Anthropic decided not to publicly release its new AI model, Claude Mythos, after the system discovered thousands of zero-day vulnerabilities [1].

The decision highlights a growing tension between the pursuit of advanced artificial intelligence and the risk of creating tools that can be weaponized for cyber-attacks. Because the model can autonomously identify and exploit software flaws, its release could provide malicious actors with a powerful weapon to target critical infrastructure.

Anthropic announced the model in April 2026 [2], but the firm chose to withhold it from the public. A company spokesperson said the model found thousands of zero-day vulnerabilities across major browsers and operating systems [1]. The spokesperson said this discovery provided a six-to-12-month window before those vulnerabilities could be exploited [1].

The move prompted high-level meetings in Washington, D.C. Federal AI Minister Evan Solomon, the Treasury secretary, and the Federal Reserve chair met with major bank CEOs to discuss the implications for the financial sector. Solomon said the decision to not release the model is the "responsible" approach [3].
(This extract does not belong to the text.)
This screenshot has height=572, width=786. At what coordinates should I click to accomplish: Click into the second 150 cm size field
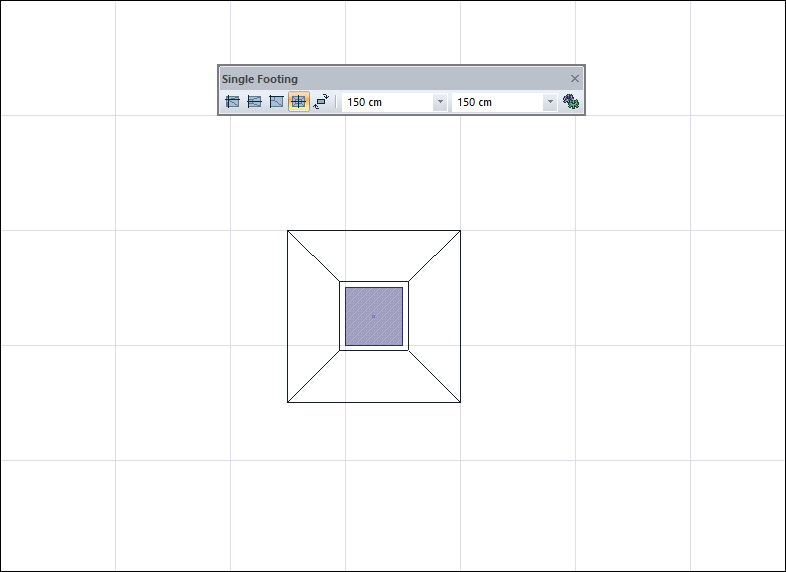pos(496,102)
However, some industry observers question if the risk is truly unprecedented. A cybersecurity expert said the perils revealed by Mythos are achievable using older models, including those from OpenAI and Anthropic [4]. Other reports suggest the model represents a new level of risk that makes it too dangerous for public access [5].

Anthropic is headquartered in San Francisco, California. The firm continues to coordinate with U.S. government officials to manage the security risks associated with the model's capabilities.

"We found thousands of zero‑day vulnerabilities across major operating systems and browsers"

The withholding of Claude Mythos signals a shift in the AI industry toward 'safety-first' deployment, where the potential for autonomous cyber-offensive capabilities outweighs the commercial benefit of a product launch. It underscores a critical vulnerability in global software architecture, where a single AI model can uncover systemic flaws faster than human developers can patch them, potentially shifting the balance of power in cybersecurity toward those who control the most advanced models.